WHAT YOU NEED TO DO:
Every line in the following data that has "computer" counts toward the total; state that total alone.

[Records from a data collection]
==========

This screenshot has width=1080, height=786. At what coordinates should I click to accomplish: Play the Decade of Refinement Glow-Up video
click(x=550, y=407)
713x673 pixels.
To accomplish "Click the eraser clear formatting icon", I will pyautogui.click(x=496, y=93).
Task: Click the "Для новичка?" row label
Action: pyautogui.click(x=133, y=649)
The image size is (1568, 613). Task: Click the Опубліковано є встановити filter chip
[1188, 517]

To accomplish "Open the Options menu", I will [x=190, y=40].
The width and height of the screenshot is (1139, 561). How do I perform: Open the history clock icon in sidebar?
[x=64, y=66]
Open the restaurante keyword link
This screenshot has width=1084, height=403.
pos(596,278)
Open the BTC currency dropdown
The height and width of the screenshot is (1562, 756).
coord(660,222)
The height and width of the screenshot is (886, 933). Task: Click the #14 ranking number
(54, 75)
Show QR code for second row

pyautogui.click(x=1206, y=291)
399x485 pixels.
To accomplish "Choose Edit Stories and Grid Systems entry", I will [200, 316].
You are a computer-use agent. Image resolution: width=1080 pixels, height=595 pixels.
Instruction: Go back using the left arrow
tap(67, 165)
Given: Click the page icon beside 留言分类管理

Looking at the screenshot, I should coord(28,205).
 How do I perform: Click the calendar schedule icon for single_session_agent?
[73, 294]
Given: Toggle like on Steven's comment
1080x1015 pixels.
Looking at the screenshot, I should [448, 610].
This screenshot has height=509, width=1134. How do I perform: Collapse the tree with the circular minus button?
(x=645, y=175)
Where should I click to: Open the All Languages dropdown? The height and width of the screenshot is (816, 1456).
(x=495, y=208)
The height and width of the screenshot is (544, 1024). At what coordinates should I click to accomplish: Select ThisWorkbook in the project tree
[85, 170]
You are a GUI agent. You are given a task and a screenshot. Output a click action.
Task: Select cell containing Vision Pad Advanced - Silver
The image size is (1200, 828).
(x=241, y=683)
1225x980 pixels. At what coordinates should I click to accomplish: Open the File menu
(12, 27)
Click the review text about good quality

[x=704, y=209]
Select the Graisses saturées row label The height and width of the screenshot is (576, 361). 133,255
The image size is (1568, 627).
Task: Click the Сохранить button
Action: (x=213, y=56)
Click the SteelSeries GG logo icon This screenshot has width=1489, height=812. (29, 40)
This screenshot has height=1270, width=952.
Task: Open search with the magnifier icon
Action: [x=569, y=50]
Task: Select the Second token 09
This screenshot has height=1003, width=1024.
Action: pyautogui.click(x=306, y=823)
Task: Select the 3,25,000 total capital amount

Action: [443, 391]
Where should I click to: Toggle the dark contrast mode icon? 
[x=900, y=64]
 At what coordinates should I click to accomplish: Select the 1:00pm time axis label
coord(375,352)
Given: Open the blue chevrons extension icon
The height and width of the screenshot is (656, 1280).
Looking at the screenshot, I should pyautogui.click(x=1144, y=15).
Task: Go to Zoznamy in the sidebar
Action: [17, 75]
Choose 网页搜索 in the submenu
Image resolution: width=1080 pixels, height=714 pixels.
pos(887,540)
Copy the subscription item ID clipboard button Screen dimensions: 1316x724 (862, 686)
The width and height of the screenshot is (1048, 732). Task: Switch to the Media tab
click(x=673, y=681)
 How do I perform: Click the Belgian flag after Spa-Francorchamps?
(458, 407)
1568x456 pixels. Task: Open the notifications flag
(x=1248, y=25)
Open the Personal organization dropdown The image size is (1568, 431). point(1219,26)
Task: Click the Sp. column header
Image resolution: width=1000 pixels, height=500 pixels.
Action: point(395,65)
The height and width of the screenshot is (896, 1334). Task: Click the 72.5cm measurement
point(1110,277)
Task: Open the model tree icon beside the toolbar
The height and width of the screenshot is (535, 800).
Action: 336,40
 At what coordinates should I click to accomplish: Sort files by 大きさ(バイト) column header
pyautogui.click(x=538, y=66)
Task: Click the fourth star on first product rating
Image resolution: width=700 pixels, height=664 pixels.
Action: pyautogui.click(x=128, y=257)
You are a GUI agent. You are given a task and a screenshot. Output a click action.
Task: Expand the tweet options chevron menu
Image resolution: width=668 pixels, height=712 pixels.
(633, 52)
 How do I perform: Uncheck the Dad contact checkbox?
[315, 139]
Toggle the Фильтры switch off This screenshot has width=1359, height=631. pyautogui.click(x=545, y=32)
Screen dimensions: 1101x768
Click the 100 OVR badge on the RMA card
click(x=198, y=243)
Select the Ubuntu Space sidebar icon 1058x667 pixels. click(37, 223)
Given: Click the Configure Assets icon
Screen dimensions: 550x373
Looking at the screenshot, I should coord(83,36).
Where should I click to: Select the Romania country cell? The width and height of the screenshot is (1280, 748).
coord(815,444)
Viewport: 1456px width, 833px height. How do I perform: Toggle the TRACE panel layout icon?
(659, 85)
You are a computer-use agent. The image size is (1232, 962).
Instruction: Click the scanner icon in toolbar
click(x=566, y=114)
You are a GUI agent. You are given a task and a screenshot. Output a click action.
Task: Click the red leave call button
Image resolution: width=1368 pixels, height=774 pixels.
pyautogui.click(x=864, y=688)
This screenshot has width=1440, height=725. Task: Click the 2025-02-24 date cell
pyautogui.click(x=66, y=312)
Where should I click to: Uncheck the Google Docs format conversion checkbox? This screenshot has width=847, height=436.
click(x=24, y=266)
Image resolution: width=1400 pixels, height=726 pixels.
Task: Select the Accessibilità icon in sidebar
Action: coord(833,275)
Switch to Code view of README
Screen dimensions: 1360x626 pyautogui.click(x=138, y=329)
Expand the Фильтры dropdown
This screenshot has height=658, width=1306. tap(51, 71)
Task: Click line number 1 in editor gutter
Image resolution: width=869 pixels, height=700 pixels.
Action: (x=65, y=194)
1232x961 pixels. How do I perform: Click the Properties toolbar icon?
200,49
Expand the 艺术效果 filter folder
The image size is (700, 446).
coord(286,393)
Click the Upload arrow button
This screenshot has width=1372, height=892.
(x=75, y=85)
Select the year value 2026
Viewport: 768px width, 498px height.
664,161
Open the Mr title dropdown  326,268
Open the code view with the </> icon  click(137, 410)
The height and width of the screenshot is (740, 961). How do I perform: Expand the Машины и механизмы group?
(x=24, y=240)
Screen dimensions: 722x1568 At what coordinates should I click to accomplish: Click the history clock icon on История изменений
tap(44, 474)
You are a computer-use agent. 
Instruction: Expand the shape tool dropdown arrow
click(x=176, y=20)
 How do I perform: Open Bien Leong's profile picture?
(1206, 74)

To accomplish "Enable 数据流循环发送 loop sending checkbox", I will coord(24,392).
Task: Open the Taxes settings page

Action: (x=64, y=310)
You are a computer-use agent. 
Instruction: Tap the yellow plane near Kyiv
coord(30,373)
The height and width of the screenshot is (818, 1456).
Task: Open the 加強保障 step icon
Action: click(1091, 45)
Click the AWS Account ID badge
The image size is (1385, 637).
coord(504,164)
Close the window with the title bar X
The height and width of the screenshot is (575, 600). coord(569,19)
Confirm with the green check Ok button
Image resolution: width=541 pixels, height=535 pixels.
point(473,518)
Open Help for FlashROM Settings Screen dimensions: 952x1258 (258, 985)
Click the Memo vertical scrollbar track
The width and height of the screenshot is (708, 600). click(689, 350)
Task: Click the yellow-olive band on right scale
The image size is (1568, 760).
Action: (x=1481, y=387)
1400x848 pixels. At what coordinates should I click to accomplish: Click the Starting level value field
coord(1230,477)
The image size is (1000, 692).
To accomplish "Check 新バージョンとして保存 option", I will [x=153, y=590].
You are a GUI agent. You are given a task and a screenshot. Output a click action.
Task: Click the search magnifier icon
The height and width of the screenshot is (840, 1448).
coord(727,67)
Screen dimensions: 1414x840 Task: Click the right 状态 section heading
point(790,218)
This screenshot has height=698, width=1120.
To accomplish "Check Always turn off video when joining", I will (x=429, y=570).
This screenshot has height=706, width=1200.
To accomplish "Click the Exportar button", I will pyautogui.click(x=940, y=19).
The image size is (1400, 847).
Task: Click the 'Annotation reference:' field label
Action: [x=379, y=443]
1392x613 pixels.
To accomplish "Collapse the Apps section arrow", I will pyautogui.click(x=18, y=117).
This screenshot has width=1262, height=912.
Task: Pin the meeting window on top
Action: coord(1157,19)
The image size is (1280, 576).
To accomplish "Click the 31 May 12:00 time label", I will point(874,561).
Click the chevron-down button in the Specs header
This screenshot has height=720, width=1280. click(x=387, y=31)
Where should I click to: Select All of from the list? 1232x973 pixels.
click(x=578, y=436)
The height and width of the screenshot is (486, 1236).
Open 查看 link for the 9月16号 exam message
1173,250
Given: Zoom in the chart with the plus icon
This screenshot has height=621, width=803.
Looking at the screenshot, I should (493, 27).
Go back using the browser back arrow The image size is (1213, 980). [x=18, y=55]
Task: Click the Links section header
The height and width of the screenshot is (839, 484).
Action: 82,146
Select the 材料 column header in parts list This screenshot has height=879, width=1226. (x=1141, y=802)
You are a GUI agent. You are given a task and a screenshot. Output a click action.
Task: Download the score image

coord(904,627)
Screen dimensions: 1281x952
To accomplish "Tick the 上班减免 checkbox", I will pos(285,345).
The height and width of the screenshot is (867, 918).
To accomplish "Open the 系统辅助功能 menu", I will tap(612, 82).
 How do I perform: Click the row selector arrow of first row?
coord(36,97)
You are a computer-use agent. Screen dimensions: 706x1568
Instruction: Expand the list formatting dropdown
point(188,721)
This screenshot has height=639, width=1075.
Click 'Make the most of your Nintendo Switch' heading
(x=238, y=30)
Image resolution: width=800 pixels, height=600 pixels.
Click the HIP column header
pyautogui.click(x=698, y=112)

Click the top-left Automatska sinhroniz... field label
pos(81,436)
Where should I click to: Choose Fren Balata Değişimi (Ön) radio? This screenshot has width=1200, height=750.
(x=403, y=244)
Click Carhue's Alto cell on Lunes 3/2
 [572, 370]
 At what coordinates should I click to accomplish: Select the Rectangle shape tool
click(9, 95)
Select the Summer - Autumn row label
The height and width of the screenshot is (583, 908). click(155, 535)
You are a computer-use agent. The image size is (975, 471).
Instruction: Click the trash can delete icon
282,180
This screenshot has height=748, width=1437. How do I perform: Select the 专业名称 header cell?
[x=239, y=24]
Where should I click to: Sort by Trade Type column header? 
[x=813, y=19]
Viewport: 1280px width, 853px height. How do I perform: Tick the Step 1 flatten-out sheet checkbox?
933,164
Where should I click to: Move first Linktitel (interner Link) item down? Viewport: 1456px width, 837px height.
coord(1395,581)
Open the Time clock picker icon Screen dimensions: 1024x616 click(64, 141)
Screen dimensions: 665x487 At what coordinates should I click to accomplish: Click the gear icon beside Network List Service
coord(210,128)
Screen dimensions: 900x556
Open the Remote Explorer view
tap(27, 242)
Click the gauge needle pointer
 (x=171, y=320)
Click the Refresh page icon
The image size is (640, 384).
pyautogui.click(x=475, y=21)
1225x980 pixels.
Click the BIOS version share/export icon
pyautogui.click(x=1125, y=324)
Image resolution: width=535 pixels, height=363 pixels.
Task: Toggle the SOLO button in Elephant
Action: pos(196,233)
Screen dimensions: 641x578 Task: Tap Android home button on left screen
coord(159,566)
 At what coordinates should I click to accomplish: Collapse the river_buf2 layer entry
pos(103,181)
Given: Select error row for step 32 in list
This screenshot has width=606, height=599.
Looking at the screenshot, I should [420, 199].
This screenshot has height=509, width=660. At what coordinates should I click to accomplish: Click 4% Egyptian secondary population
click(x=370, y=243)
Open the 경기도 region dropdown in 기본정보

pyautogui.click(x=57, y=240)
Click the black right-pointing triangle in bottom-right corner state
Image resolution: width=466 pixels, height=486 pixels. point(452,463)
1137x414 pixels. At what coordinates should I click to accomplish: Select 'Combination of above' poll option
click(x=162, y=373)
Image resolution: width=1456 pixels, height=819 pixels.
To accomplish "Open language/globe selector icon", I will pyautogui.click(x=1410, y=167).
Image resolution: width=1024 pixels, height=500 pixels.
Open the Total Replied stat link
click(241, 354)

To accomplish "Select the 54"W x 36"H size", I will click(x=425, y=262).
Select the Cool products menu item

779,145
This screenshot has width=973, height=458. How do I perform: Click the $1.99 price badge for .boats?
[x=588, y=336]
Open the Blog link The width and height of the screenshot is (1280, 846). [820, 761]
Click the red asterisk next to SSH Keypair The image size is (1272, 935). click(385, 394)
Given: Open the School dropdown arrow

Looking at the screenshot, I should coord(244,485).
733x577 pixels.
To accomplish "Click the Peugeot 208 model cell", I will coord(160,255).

==========

ANSWER TO THIS TASK:
6